In the listing below, reproduce verbatim the stretch from the line containing "Where should I click to: Open" through the line containing "coord(655,220)".

[Pointing target data]
= = = =

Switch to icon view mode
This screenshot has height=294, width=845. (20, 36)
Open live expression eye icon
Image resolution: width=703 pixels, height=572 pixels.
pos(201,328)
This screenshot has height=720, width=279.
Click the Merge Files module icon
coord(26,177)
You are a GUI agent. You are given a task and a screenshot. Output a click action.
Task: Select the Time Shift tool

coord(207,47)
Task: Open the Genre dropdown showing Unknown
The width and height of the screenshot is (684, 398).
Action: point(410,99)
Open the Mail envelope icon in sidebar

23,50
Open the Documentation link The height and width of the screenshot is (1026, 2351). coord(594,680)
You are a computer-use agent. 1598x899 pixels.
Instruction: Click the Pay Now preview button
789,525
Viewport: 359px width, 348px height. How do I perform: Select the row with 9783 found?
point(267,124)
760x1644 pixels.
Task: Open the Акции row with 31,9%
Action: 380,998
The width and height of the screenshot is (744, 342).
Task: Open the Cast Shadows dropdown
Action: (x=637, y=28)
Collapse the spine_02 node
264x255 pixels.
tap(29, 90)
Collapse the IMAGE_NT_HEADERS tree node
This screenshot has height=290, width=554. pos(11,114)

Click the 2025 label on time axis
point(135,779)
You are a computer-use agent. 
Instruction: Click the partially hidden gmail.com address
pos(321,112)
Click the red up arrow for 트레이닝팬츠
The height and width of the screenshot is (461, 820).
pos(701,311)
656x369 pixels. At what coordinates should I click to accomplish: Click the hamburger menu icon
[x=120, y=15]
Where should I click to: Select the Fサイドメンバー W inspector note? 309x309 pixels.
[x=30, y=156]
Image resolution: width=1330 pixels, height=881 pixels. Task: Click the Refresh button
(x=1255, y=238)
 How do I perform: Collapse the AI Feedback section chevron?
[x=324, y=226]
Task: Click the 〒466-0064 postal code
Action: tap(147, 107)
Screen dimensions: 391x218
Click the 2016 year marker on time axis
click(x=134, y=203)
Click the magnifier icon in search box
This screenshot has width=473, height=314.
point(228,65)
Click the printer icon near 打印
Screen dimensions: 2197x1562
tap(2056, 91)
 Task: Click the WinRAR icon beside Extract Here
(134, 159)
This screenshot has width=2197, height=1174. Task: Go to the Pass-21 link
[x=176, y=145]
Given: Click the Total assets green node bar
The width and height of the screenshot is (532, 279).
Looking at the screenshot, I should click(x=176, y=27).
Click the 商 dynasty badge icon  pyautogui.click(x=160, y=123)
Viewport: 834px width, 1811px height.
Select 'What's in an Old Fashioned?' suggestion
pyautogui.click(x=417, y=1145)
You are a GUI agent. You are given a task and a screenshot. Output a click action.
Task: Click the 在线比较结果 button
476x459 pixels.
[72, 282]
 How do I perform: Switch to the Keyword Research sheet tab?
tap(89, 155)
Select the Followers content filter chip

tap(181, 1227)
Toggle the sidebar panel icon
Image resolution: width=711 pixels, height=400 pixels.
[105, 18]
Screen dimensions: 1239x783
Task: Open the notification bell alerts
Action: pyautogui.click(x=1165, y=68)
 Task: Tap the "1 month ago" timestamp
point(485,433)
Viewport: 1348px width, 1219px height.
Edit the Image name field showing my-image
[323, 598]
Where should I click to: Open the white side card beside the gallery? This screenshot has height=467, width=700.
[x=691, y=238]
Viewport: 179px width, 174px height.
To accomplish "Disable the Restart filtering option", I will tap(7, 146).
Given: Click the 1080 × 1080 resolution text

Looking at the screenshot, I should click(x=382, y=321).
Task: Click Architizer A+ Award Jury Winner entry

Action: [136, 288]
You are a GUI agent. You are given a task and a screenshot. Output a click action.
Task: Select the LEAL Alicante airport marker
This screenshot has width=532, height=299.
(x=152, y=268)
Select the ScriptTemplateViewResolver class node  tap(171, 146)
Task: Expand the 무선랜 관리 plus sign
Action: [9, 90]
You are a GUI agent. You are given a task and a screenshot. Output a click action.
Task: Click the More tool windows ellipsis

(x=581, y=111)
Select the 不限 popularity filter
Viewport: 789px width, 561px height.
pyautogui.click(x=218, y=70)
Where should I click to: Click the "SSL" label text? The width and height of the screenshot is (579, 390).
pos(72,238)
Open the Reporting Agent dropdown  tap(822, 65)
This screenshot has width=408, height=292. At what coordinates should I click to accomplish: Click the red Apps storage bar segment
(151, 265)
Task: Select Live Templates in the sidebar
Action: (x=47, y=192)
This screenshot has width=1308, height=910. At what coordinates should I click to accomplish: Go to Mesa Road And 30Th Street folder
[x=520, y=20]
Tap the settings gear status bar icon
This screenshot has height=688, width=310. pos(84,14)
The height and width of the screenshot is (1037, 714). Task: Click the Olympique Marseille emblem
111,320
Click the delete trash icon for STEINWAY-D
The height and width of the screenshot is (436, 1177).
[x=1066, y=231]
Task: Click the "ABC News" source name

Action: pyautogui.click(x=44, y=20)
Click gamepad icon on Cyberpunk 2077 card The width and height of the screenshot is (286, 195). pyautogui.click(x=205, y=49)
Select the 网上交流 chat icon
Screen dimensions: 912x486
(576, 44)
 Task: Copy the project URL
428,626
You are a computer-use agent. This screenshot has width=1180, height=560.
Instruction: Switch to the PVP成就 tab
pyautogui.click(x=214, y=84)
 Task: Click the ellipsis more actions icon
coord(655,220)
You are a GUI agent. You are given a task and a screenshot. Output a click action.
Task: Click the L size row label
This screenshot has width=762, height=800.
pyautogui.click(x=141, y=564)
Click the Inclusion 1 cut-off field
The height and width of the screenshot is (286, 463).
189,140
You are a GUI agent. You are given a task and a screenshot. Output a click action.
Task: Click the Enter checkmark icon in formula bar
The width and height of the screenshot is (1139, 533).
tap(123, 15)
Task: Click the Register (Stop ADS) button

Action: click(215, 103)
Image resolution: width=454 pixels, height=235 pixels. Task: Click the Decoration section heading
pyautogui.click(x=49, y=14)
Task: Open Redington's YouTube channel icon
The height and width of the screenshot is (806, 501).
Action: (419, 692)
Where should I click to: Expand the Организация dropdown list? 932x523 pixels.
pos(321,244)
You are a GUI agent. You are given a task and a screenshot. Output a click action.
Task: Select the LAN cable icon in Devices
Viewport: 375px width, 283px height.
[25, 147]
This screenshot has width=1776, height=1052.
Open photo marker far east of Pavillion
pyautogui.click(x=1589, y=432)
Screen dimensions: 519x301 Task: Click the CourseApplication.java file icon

= = = =

▸ **Result of this task**:
Where should I click to: Open the white side card beside the gallery? This screenshot has height=467, width=700.
[x=691, y=238]
Viewport: 179px width, 174px height.
To accomplish "Disable the Restart filtering option", I will tap(7, 146).
Given: Click the 1080 × 1080 resolution text

Looking at the screenshot, I should click(x=382, y=321).
Task: Click Architizer A+ Award Jury Winner entry

Action: [136, 288]
You are a GUI agent. You are given a task and a screenshot. Output a click action.
Task: Select the LEAL Alicante airport marker
This screenshot has width=532, height=299.
(x=152, y=268)
Select the ScriptTemplateViewResolver class node  tap(171, 146)
Task: Expand the 무선랜 관리 plus sign
Action: [9, 90]
You are a GUI agent. You are given a task and a screenshot. Output a click action.
Task: Click the More tool windows ellipsis

(x=581, y=111)
Select the 不限 popularity filter
Viewport: 789px width, 561px height.
pyautogui.click(x=218, y=70)
Where should I click to: Click the "SSL" label text? The width and height of the screenshot is (579, 390).
pos(72,238)
Open the Reporting Agent dropdown  tap(822, 65)
This screenshot has width=408, height=292. At what coordinates should I click to accomplish: Click the red Apps storage bar segment
(151, 265)
Task: Select Live Templates in the sidebar
Action: (x=47, y=192)
This screenshot has width=1308, height=910. At what coordinates should I click to accomplish: Go to Mesa Road And 30Th Street folder
[x=520, y=20]
Tap the settings gear status bar icon
This screenshot has height=688, width=310. pos(84,14)
The height and width of the screenshot is (1037, 714). Task: Click the Olympique Marseille emblem
111,320
Click the delete trash icon for STEINWAY-D
The height and width of the screenshot is (436, 1177).
[x=1066, y=231]
Task: Click the "ABC News" source name

Action: pyautogui.click(x=44, y=20)
Click gamepad icon on Cyberpunk 2077 card The width and height of the screenshot is (286, 195). pyautogui.click(x=205, y=49)
Select the 网上交流 chat icon
Screen dimensions: 912x486
(576, 44)
 Task: Copy the project URL
428,626
You are a computer-use agent. This screenshot has width=1180, height=560.
Instruction: Switch to the PVP成就 tab
pyautogui.click(x=214, y=84)
 Task: Click the ellipsis more actions icon
coord(655,220)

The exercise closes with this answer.